* Short problem *
Reproduce each of the entries below word for word, keeping every line in its original order.

* Supplied data *
[Begin]

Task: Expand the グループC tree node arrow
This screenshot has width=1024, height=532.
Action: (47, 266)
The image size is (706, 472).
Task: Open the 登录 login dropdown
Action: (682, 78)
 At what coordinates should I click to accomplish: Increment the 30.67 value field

[End]

* Written response *
Task: Expand the グループC tree node arrow
This screenshot has width=1024, height=532.
Action: (47, 266)
The image size is (706, 472).
Task: Open the 登录 login dropdown
Action: (682, 78)
 At what coordinates should I click to accomplish: Increment the 30.67 value field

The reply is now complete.